*** GIVEN RECORDS ***

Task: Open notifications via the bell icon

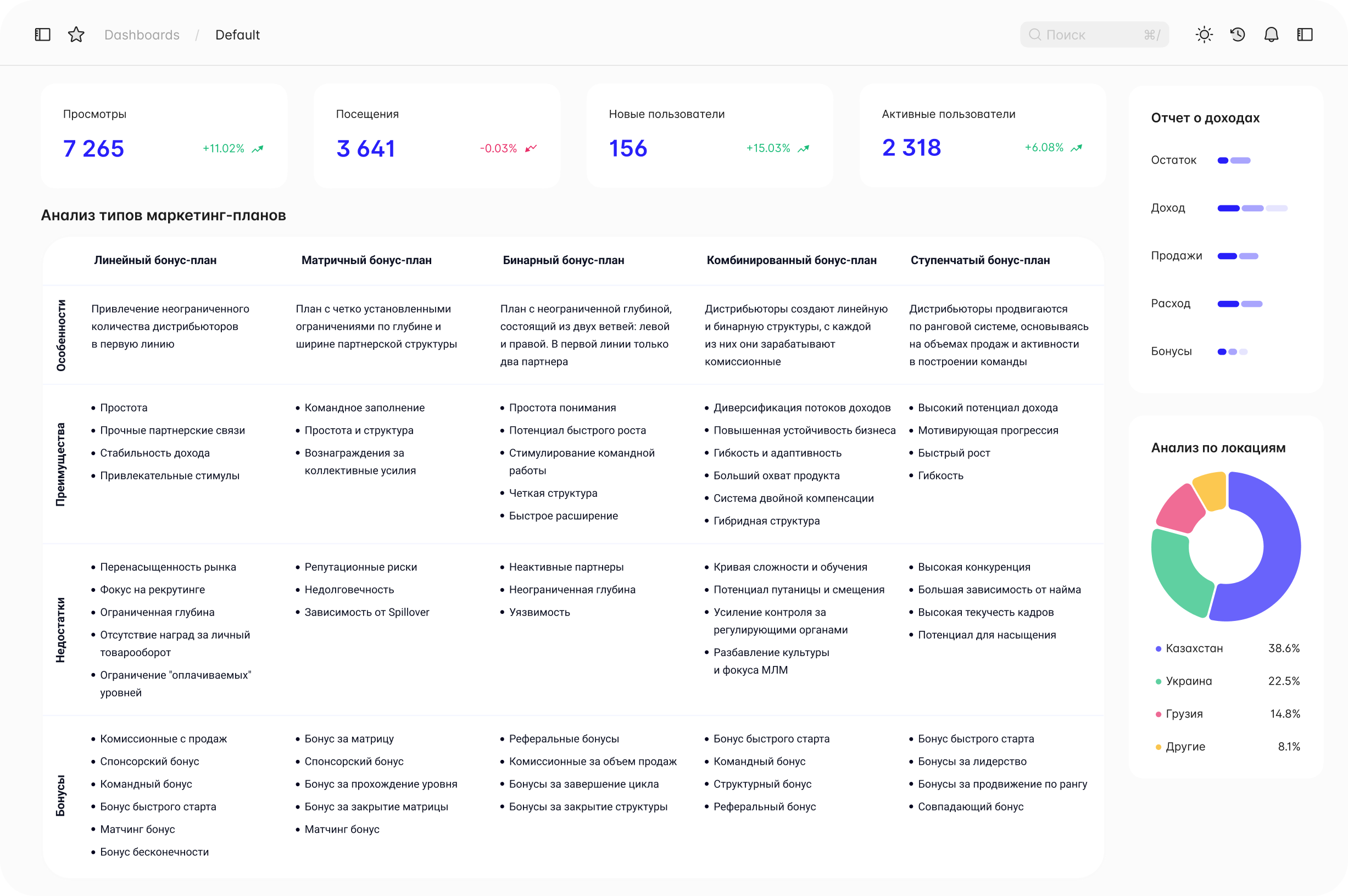Action: pos(1272,34)
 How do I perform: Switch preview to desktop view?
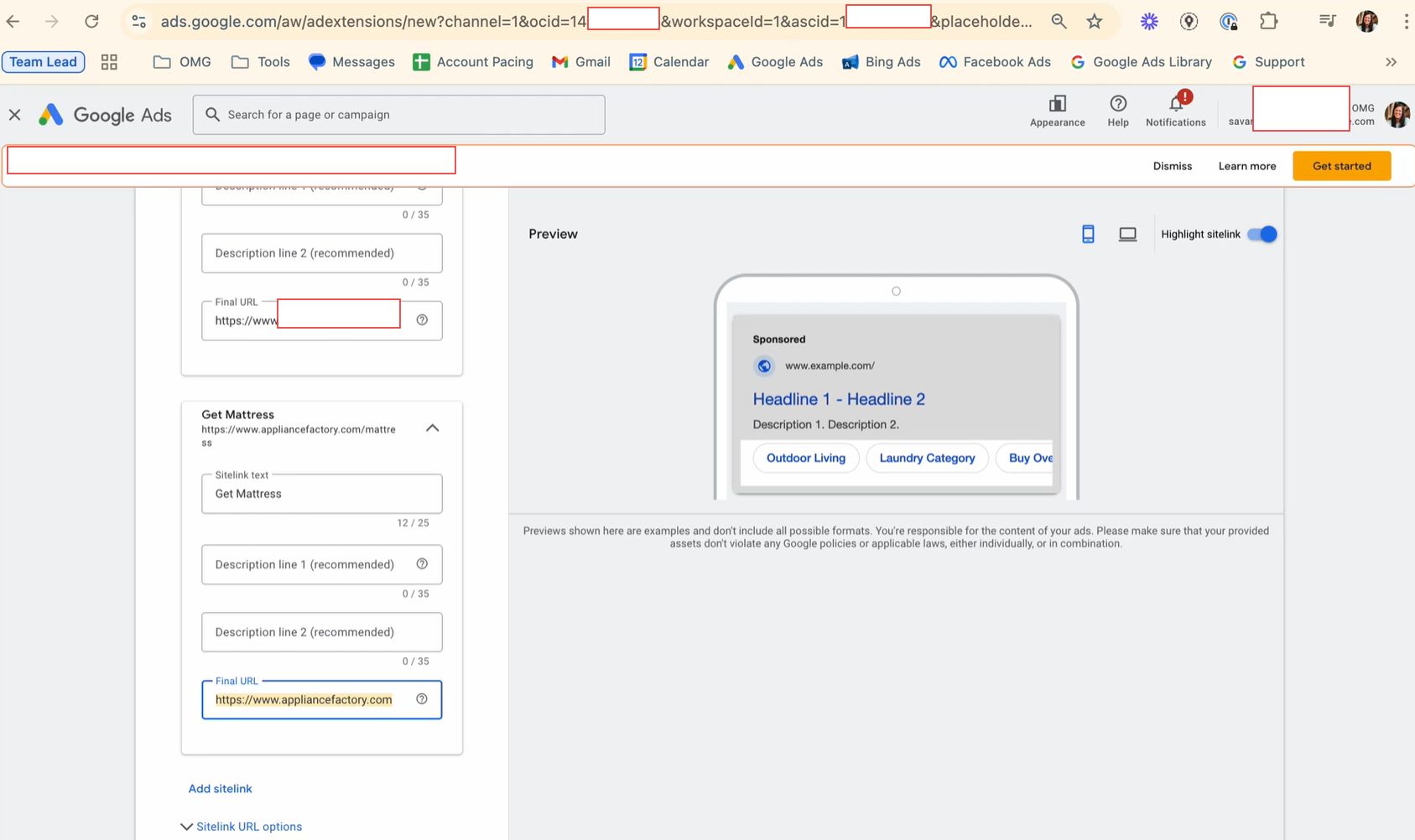pos(1127,234)
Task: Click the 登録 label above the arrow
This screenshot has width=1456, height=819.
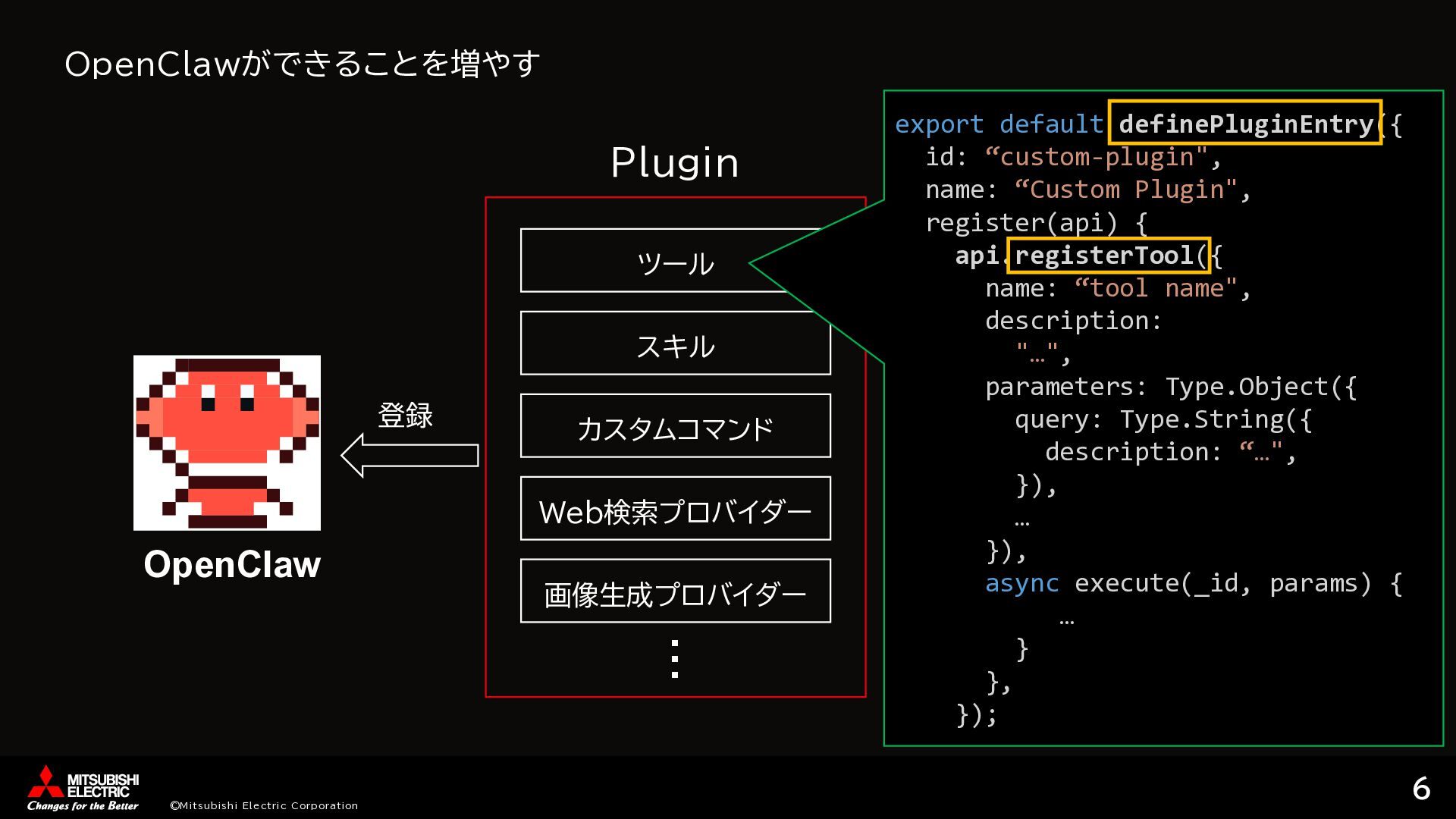Action: [405, 416]
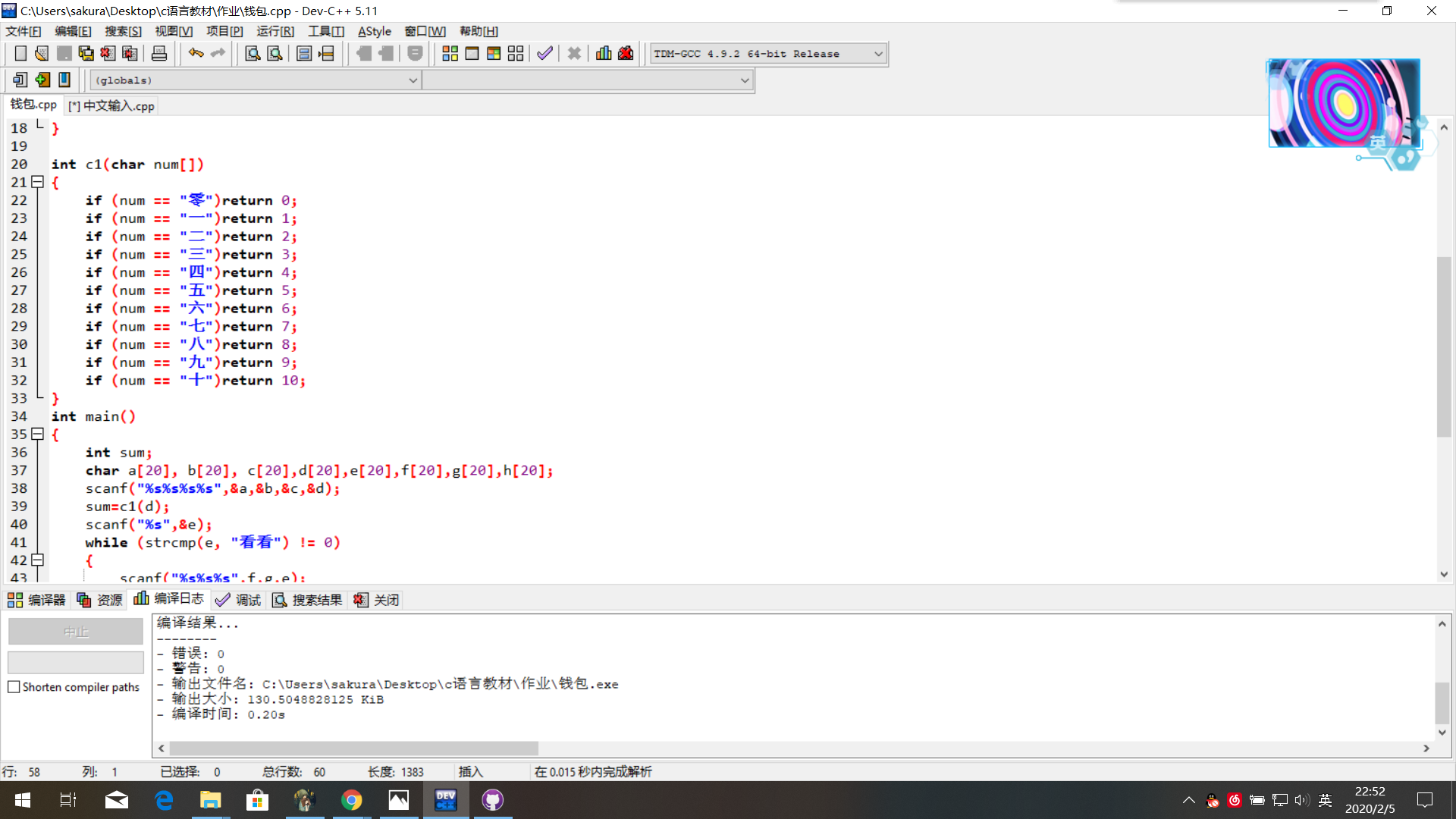Switch to 中文输入.cpp tab

point(112,106)
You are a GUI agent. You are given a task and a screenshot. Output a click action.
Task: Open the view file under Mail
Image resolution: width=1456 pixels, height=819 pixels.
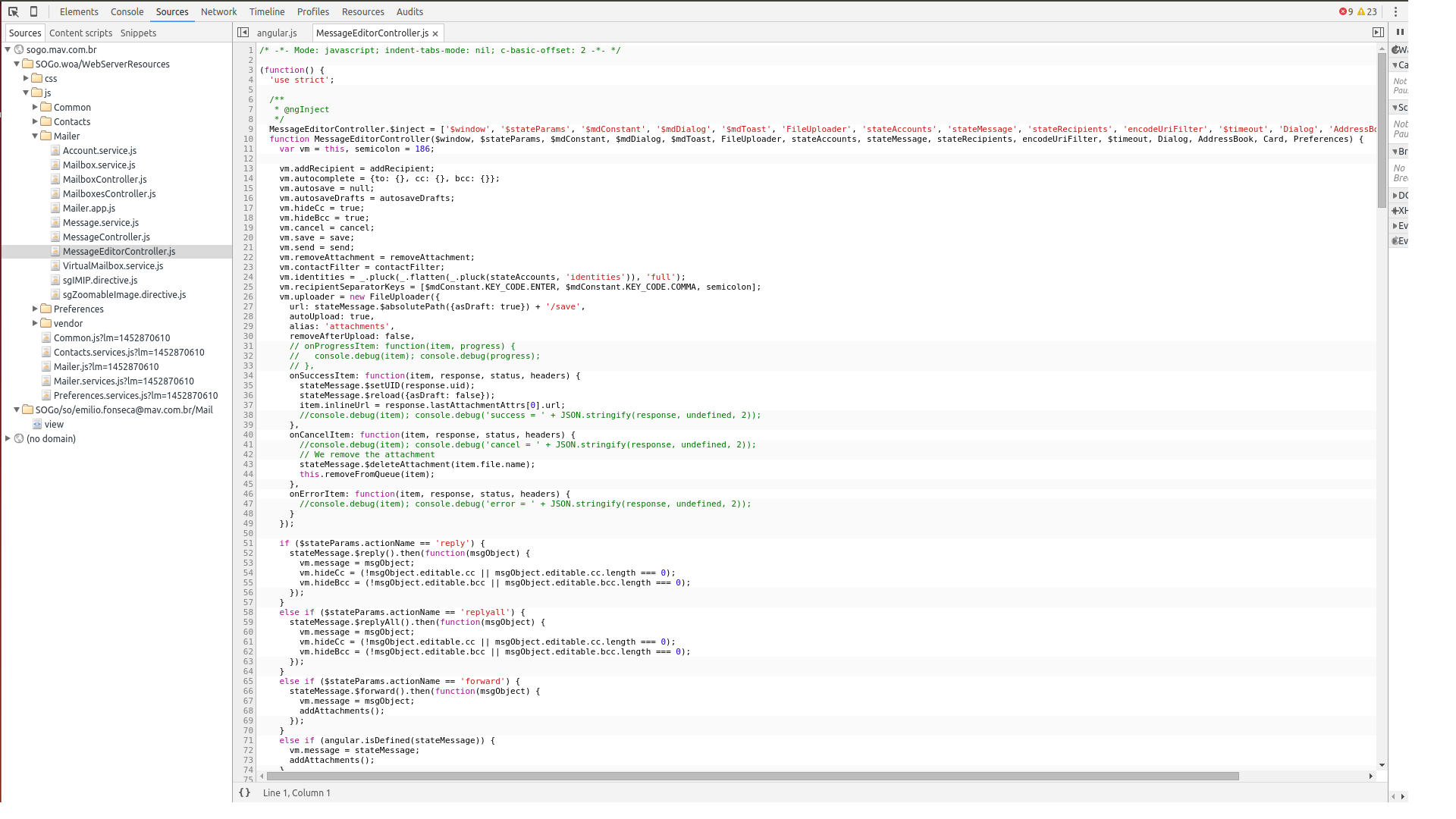point(54,424)
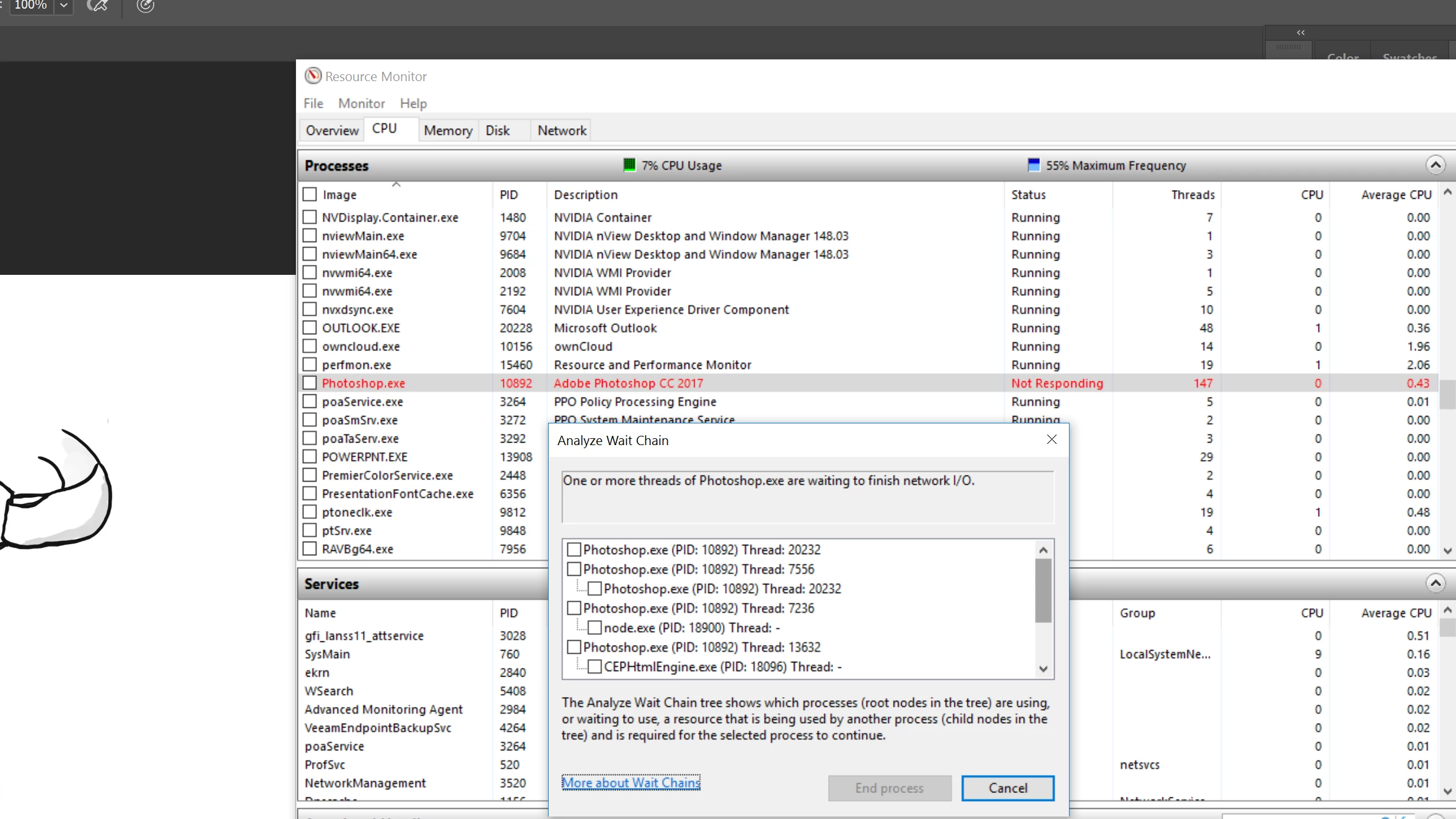
Task: Collapse the Services section chevron
Action: 1435,583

*** End of GIVEN RECORDS ***

PROMPT
Leave the pictures out. Transcribe exactly the lines from the one with "You are a GUI" through the end of the records.

OUTPUT OF THE TASK
You are a GUI agent. You are given a task and a screenshot. Output a click action.
Task: Open the view file under Mail
Image resolution: width=1456 pixels, height=819 pixels.
point(54,424)
Task: Collapse the Services section chevron
Action: 1435,583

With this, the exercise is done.